The UW School of Music will offer concerts by two pianists of contrasting style next week. James Wesley Johnson performs at 2 p.m. Wednesday, Oct. 25, in Brechemin Auditorium, while Henry Butler will appear at 7:30 p.m. Thursday, Oct. 26, in Meany Theater.


Johnson will play works by Hosokawa, Stockhausen, Pesson, and Ligeti. The Washington native, who grew up on a research farm, began studying piano at the age of 10, and by age 15 had performed concertos with the Mid-Columbia Symphony Orchestra, Seattle Philharmonic Orchestra, and Central Washington State College Orchestra. Johnson received a BA at Yale College, where he was a soloist with the Composers Orchestra of Yale and a member of the New Music ensemble “Sheep’s Clothing,” and in 1979 gave one of the first American performances of Ligeti’s “Three Pieces for Two Pianos.”


Johnson has lived in New York City since 1983, where he studied piano with Nina Svetlanova, Robert Goldsand, and William Doppmann and at the Manhattan School of Music. He was the organizer and pianist of the Hardly Any Mozart Festival in Wyoming County, New York, in 1995, and has appeared in duo piano/clarinet recitals in New York City. In recent years Johnson has studied in master classes with Benjamin Kobler at the Stockhausen Course in Kürten, Germany and with Idil Biret in Metz, France, where he performed at the Arsenal on the final concert of the Acanthes 2006 festival. His solo recitals in Seattle have been heard on National Public Radio.

Johnson’s concert is free and open to the public.


Henry Butler’s music is a rich amalgam of jazz, Caribbean, classical, pop, blues and R&B influences, as excitingly eclectic as his New Orleans birthplace. UW School of Music jazz faculty and students will appear with him on stage.


A four-time W.C. Handy “Best Blues Instrumentalist – Piano” award nominee, Butler knows no limitations. Although blinded by glaucoma since birth, Butler is also a world-class photographer, with his work displayed at exhibitions throughout the United States. Playing piano since the age of 6, Butler is a master of musical diversity. Combining the percussive jazz piano playing of McCoy Tyner and the New Orleans style playing of Professor Longhair through his classically-trained wizardry, Butler continues to craft a sound uniquely his own.

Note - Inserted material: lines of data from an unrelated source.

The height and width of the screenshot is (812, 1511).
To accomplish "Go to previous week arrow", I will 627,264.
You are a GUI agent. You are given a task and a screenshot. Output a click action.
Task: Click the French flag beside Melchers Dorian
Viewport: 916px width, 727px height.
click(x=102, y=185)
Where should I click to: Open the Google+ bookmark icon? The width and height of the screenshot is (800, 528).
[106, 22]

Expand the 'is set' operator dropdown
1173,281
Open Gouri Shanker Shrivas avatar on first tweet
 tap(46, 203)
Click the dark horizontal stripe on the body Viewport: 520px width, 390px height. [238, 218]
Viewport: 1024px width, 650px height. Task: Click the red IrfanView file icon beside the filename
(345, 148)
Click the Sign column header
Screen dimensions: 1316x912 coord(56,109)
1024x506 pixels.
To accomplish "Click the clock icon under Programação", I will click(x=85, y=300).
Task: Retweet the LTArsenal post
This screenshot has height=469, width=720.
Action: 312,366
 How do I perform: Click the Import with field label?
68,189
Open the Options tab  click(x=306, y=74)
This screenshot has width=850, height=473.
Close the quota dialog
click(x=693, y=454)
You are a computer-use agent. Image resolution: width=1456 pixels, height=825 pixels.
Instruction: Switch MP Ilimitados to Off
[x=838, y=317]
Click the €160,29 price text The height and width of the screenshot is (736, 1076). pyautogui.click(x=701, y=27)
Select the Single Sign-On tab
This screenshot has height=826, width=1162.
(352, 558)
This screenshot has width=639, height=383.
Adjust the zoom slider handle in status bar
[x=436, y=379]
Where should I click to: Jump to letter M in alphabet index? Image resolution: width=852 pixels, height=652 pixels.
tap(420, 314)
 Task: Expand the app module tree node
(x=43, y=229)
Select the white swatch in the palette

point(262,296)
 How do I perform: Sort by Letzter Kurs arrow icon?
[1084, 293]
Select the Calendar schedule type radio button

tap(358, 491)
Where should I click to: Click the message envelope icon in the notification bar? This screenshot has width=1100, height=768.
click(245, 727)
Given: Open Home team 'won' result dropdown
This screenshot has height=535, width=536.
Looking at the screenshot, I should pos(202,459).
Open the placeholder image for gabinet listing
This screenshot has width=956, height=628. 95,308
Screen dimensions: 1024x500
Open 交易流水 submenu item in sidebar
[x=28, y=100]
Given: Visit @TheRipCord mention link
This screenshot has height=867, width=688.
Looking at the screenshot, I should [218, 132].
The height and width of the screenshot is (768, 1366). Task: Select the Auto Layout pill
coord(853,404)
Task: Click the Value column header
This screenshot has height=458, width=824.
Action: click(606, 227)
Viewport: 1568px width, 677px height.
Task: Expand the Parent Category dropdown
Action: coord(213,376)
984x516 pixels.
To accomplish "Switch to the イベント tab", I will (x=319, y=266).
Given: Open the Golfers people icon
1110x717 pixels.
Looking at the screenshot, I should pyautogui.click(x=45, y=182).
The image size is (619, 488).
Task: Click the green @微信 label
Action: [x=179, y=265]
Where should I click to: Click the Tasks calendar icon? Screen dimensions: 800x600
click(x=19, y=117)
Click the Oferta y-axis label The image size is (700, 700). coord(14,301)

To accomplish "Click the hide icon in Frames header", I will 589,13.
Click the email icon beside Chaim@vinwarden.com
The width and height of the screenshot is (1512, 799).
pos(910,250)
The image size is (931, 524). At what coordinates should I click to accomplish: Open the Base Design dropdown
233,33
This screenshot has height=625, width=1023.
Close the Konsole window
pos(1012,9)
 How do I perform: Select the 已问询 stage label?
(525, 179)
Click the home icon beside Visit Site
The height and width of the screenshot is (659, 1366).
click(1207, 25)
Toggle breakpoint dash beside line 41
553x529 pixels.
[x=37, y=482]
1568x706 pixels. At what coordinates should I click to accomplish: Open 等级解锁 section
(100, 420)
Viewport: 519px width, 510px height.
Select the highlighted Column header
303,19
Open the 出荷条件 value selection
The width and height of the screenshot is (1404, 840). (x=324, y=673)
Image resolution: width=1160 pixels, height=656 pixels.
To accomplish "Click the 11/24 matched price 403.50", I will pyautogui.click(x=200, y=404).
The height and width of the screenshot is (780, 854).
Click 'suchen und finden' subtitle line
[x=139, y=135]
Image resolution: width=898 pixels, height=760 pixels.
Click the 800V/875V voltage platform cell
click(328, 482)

Mastering baritone horn, valve trombone, and drums, in addition to the piano, at the Louisiana State School for the Blind in Baton Rouge as a youngster, Butler began formal vocal training in the eleventh grade. He went on to sing German lieder, French and Italian art songs, and operatic arias at Southern and Michigan State Universities, earning a master’s degree in vocal music. He has taught music workshops throughout the country and initiated a number of different educational projects, including a residential jazz camp at Missouri State School for the Blind and a program for blind and visually impaired students at the University of New Orleans.


Mentored by influential jazz clarinetist and Michigan University teacher Alvin Batiste, Butler was encouraged to explore Brazilian, Afro-Cuban and other Caribbean music. With Batiste’s help, he successfully applied for National Endowment for the Arts grants to study with keyboard players George Duke, then with Cannonball Adderly’s Quintet and the late Sir Roland Hanna. He studied with Harold Mabern, pianist for the late Lee Morgan, for a summer and spent a long afternoon studying with Professor Longhair.


Tickets for Henry Butler are $15 ($10 for students and seniors) and are available at the Arts Ticket Office, 206-543-4880. In addition to his concert, Butler will hold a master class for UW School of Music jazz students , at 3 p.m. Wednesday, Oct. 25 in Brechemin Auditorium, School of Music. The master class is free and open to the public for observation.